6 Ways To Fund Public Services in a Libertarian Republic

Image result for lotteryAre any taxes voluntary? Certainly not the income tax. Although Senator Harry Reid believes it is. No, almost all tax schemes eventually involve some form of coercion. As Mao Zedong said, “Political power grows out of the barrel of a gun” and there’s nothing that gives a government more power than the laying and collection of taxes. But is there a way to collect taxes for public works without doing violence?

Every libertarian has heard the question:  If not for coercive taxation, how would society ever maintain infrastructure and provide services?  In other words, “Who would build the roads?”

Click through to read six methods of taxation or revenue collection that could implemented without force.

#1. Lottery

Of course, in a libertarian republic, government would not hold a monopoly on lotteries, but nonetheless lotteries could be used to generate revenue through voluntary participation.  Government could use a specific proportion of a lottery’s revenue for funding and one or more lucky participants could win the rest. The founding fathers used this method. George Washington signed lottery tickets to raise money for public infrastructure. 

#2. Consumption Tax

A tax on spending on goods or services.  A Value Added Tax is a tax which is based on the value added to a product at each stage of production.  For examples, if a retailer were to buy a shirt for $5 and sell it for $10, the tax would apply to the $5 difference.  Each stage of the production process would incur tax, leaving a final product with a price incorporating those taxes.  A Sales Tax is simply a tax on the consumer at the point of purchase of goods or services.  An Excise Tax applies to the sale of a specific good or service by quantity—such as a per gallon gasoline tax.  In each instance the consumer is choosing to buy the good or service.

*MATERIAL PROVIDED:*
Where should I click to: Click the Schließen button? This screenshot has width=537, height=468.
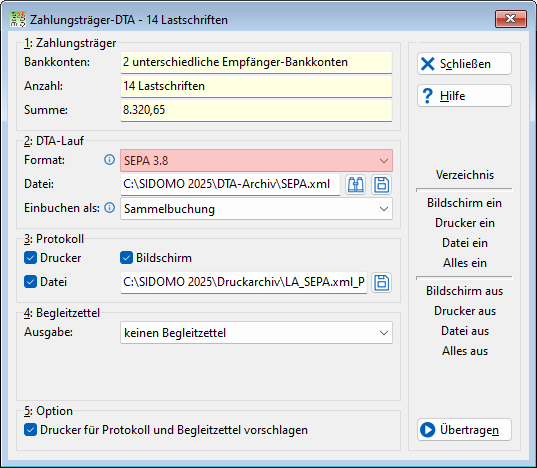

*PROBLEMS AND TASKS:*
a – Decide whether each statement agrees with the article on funding public services. Answer yes or no, and quote the words from the article that settle it.
(i) George Washington signed lottery tickets to raise money for public infrastructure.
(ii) In a libertarian republic, the government would hold a monopoly on lotteries.
(iii) An excise tax applies to the sale of a specific good or service by quantity.
b – According to the article on funding public services, what would the Value Added Tax apply to when a retailer buys a shirt for $5 and sells it for $10?
c – Pick up the article on funding public services after its last sentence and keep writing.
The listing plays no role here.

*SOLVED PROBLEMS:*
a –
(i) Yes: "George Washington signed lottery tickets to raise money for public infrastructure."
(ii) No: "in a libertarian republic, government would not hold a monopoly on lotteries"
(iii) Yes: "An Excise Tax applies to the sale of a specific good or service by quantity"

b – The $5 difference.

c –
#3. Voluntary Tax

In a community, town or city, a voluntary per person tax may be implemented.  Services provided by the town such as fire and police services could only utilized by persons who had paid the tax.  Those who choose not to would be left to fend for themselves, hire private services or depend on volunteer services.  With such a system an introductory tax rate could be implemented and, with time, as more people joined the cost per person would decline.



#4. Usage fees

Tolls on roads, parking meters, city water, sewage access and ambulance services which bill for usage are all current examples of people volunteering to use government services or infrastructure for a fee.  This is a much fairer way to generate the revenue needed to maintain and operate government infrastructure than one which taxes those who do not need or use those services.  This model can be extended to trash removal and fire services.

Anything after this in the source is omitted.